Record excerpts below:
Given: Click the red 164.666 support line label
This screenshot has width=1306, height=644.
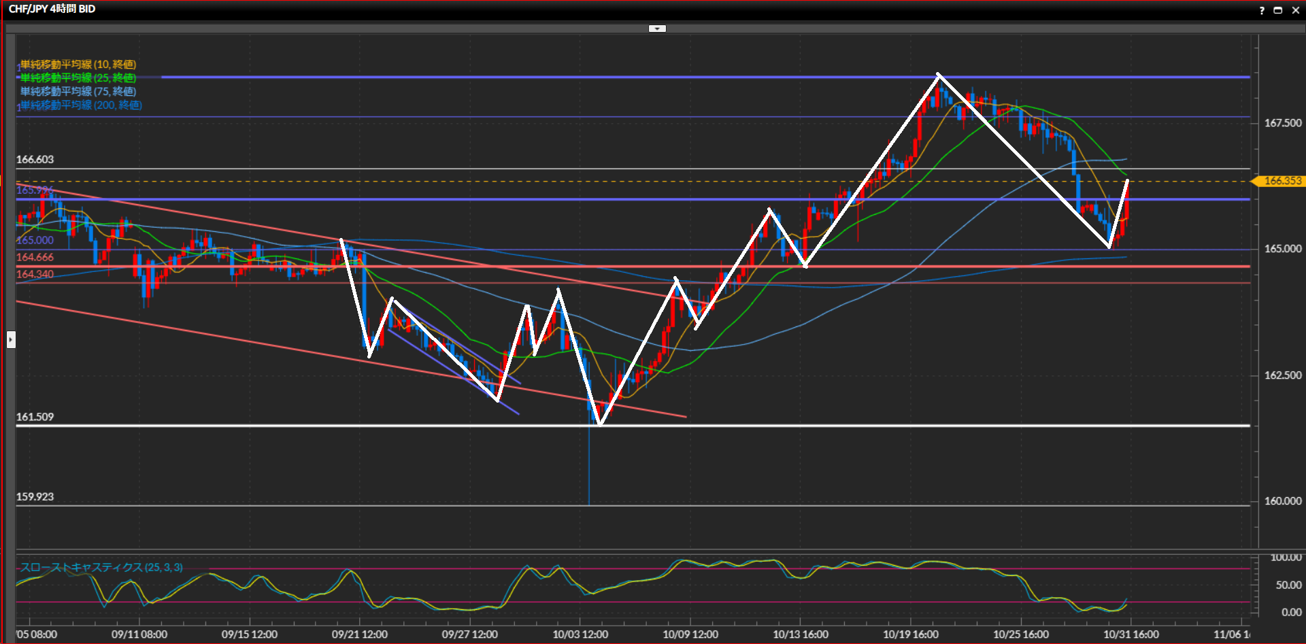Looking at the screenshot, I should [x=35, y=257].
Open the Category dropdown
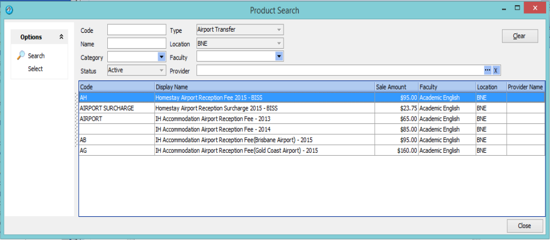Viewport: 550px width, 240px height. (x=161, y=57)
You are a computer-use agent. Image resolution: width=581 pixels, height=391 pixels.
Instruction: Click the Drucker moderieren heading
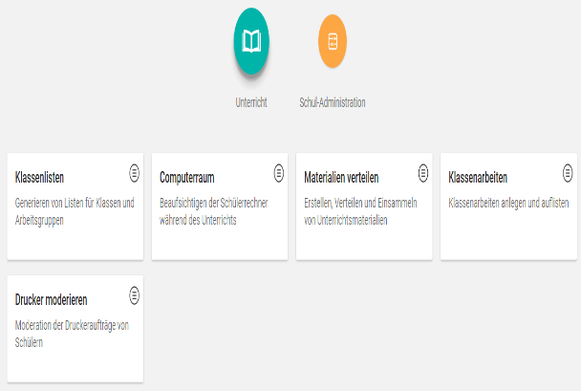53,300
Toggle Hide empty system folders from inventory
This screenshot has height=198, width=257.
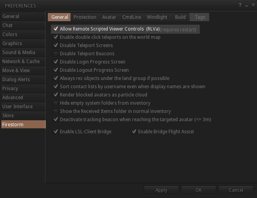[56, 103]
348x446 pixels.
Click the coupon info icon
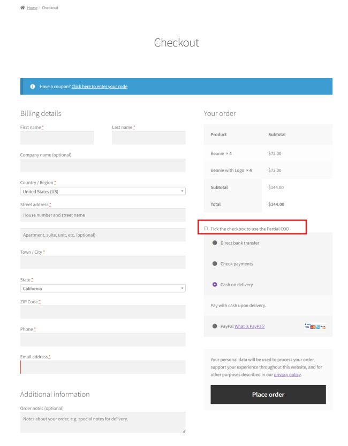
End of Record excerpts.
Record excerpts below:
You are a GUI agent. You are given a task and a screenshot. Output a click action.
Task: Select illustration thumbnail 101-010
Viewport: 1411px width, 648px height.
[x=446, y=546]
End of Record excerpts.
Record excerpts below:
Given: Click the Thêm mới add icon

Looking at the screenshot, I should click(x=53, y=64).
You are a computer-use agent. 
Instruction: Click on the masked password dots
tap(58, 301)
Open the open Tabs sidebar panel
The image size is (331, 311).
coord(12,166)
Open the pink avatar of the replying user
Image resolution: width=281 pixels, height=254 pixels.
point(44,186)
End of Record excerpts.
__Task statement__
The response must repeat exactly the lines above from the one with "Given: Click the red" through the one with "Click the coupon info icon", including both, and must contain no pictures and no other text.

__Answer to the problem__
Given: Click the red 164.666 support line label
This screenshot has width=1306, height=644.
Looking at the screenshot, I should [x=35, y=257].
Open the Category dropdown
Viewport: 550px width, 240px height. (x=161, y=57)
You are a computer-use agent. Image resolution: width=581 pixels, height=391 pixels.
Instruction: Click the Drucker moderieren heading
53,300
Toggle Hide empty system folders from inventory
This screenshot has height=198, width=257.
[56, 103]
348x446 pixels.
Click the coupon info icon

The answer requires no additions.